- EXTRACT TO READ -
========
From just south of Centuria to just north of Luck, the IAT runs quietly along the GDT. Between January and June of 2006, I hiked this segment (appropriately called the Gandy Dancer State Trail Segment.) It's only 13 miles and really even an amateur hiker could cover that distance easily in two hikes. But my life as husband, father of four and pastor has an uncanny way of interrupting my best laid plans for hiking. As I mentioned in an earlier post, at the rate I'm going six years into my quest I really will be an old man by the time I reach the Eastern Terminus in Potawatomi State Park. Hiking this segment is a case in point. It took me four hikes to cover 13 miles. That's what I call pedestrian pace.

Hike 4: Thursday, January 26, 2006
160th Ave to 180th Ave

My journal says it was yet another awesome spring-like January afternoon. The week before that I had been out on the trail I had dealt with an Alberta Clipper in my face the entire length of the 4 1/2 mile road connector walk. The only upside was that when I got to the bike, that Clipper was at my backside pushing me all the way back to my van. On this day, however, a strong Chinook from the southwest was blowing. For the third time in as many weeks, I drove up Highway 35 to Centuria to stash the bike a mile north of town and then drove back about mile south to the Fristad Lutheran Church cemetery located about a half mile from the GDT. I brought along my snowshoes but the warm weather and had reduced the snow cover on the trail to the extent that it really wasn't necessary. In fact it was overkill, really just an excuse to say that I got some use out of them.
========
- DATA SEGMENT -
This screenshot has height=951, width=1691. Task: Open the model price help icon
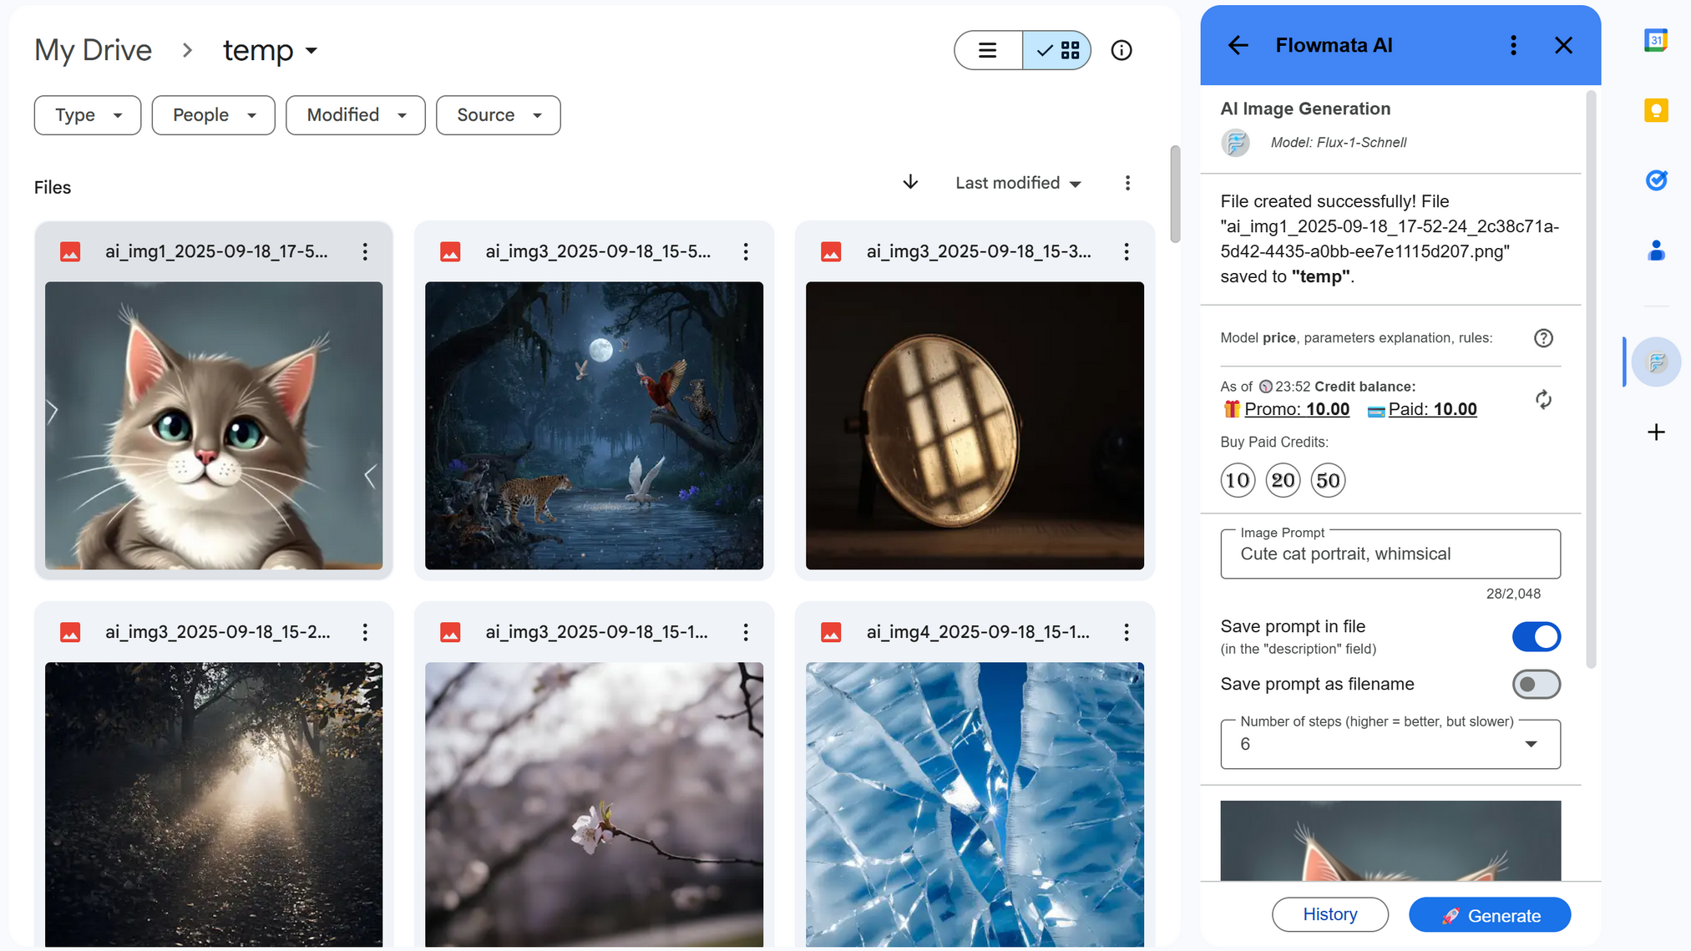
========
- PROBLEMS AND TASKS -
**1)** Can you reproduce the hiking account word for word between "From just south" and "call pedestrian pace.", inclusive?
**2)** Does the hiking account agree with each statement? (a) The segment is 13 miles long. (b) The writer covered the segment in two hikes. (c) On Hike 4, a strong Chinook was blowing from the northwest.
You won't need the lines to answer anything here.

- PER-TASK OUTPUTS -
**1)**
From just south of Centuria to just north of Luck, the IAT runs quietly along the GDT. Between January and June of 2006, I hiked this segment (appropriately called the Gandy Dancer State Trail Segment.) It's only 13 miles and really even an amateur hiker could cover that distance easily in two hikes. But my life as husband, father of four and pastor has an uncanny way of interrupting my best laid plans for hiking. As I mentioned in an earlier post, at the rate I'm going six years into my quest I really will be an old man by the time I reach the Eastern Terminus in Potawatomi State Park. Hiking this segment is a case in point. It took me four hikes to cover 13 miles. That's what I call pedestrian pace.

**2)**
(a) Yes: "It's only 13 miles"
(b) No: "It took me four hikes to cover 13 miles."
(c) No: "a strong Chinook from the southwest was blowing."